The 1884 Navy Midshipmen football team represented the United States Naval Academy in the 1884 college football season. The team was the fourth intercollegiate football squad to represent the United States Naval Academy, and was the final time the school played a single-game season. The squad was captained by rusher Jim Kittrell. The team's single game was a 9 to 6 (9–6) defeat of rival-school Johns Hopkins. The season continued a seven-season, eight game rivalry between the Naval Academy and Johns Hopkins. It was the final season that a Naval Academy team would go unbeaten and untied.

==Background and prelude==
According to biographer C. Douglas Kroll, the first evidence of a form of football at the United States Naval Academy came in 1857, but the school's cadets lost interest in the game shortly afterward. However, it is widely believed by football researchers that the playing of intercollegiate football began in November 1869, when a player at Rutgers University challenged another player at the nearby College of New Jersey (now Princeton). The contest more closely resembled soccer, with teams scoring by kicking the ball into the opponent's net, and lacked a uniform rules structure. The game developed slowly; the first rules were drafted in October 1873, and only consisted of twelve guidelines. Even though the number of teams participating in the sport increased, the game was still effectively controlled by the College of New Jersey, who claimed eight national championships in ten years. Only Yale presented any form of challenge, claiming four national championships in the same time period.
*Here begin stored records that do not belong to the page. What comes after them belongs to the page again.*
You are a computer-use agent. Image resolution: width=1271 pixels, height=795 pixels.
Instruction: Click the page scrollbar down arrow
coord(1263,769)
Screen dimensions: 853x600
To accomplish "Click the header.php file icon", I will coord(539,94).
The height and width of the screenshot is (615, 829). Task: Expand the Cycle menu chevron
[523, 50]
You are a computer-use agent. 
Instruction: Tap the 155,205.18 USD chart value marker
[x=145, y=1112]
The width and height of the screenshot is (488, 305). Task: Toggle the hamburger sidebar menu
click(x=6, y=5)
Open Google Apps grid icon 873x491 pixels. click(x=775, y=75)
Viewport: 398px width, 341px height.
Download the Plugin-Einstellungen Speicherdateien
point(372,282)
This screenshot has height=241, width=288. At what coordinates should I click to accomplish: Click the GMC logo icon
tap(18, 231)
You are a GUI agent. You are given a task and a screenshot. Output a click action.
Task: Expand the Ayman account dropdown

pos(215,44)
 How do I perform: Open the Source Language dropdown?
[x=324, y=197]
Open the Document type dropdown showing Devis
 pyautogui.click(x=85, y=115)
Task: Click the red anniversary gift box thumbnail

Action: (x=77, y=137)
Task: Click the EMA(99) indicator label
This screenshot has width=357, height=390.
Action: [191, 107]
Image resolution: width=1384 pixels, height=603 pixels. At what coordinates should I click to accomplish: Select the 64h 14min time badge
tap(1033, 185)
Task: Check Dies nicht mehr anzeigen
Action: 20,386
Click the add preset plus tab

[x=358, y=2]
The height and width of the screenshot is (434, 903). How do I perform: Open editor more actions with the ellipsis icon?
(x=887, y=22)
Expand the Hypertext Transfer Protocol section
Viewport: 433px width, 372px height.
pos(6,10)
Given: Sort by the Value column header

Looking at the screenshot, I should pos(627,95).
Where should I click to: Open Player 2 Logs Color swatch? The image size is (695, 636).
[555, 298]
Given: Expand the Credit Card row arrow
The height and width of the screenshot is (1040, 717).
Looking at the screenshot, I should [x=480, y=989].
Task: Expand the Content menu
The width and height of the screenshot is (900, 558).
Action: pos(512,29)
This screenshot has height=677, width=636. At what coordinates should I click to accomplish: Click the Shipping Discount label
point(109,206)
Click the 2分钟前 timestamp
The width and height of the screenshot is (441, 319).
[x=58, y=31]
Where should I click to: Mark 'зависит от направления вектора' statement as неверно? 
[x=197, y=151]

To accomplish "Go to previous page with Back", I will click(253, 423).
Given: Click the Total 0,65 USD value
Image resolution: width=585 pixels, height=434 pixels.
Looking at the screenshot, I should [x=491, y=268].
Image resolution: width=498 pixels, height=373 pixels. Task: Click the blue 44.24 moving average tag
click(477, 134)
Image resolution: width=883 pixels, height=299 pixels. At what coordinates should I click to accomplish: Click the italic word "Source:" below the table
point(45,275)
The Naval Academy's first ever football team was fielded in 1879. The squad was entirely student-operated, receiving no official support from Naval Academy officials. The team was entirely funded by its members and their fellow students. The 1879 team participated in just one game, which resulted in a scoreless tie. It was played against the Baltimore Athletic Club, apparently on the Academy superintendent's cow pasture. Navy would not field a football team in 1880 or 1881, due to the lack of support from officials. When football returned to the academy in 1882, the squad was led by player-coach Vaulx Carter, and won 8–0 in a match with Johns Hopkins, starting the seven-year rivalry between the schools. The 1883 season resulted in Navy's first ever loss, a 2–0 defeat by Johns Hopkins.

==Schedule==

| Date | Opponent | Site | Result | Attendance |
|---|---|---|---|---|
| November 27 | Johns Hopkins | Unknown; Annapolis, MD (rivalry); | W 9–6 | 1000 |

==Season summary==
===Navy 9, Johns Hopkins 6===
The sole game of Navy's 1884 season was the annual competition against rival Johns Hopkins, the third consecutive playing of the series. In what was the final season where the rivalry was the only game of the year, Navy defeated Johns Hopkins 9–6. The game, played on November 27, was hosted by the Academy, likely on an unused drill or parade field. In an unusual agreement between the two schools, the contest was played entirely under rugby rules. In the first half, Hopkins scored twice, on a touchdown from Mr. Bonsall and on a two-point safety. Navy scored twice in the second half of the game, when halfback Julius Dashiell, brother of Hopkins' Paul Dashiell, kicked a five-point goal and rusher David W. Taylor scored a touchdown to secure a victory.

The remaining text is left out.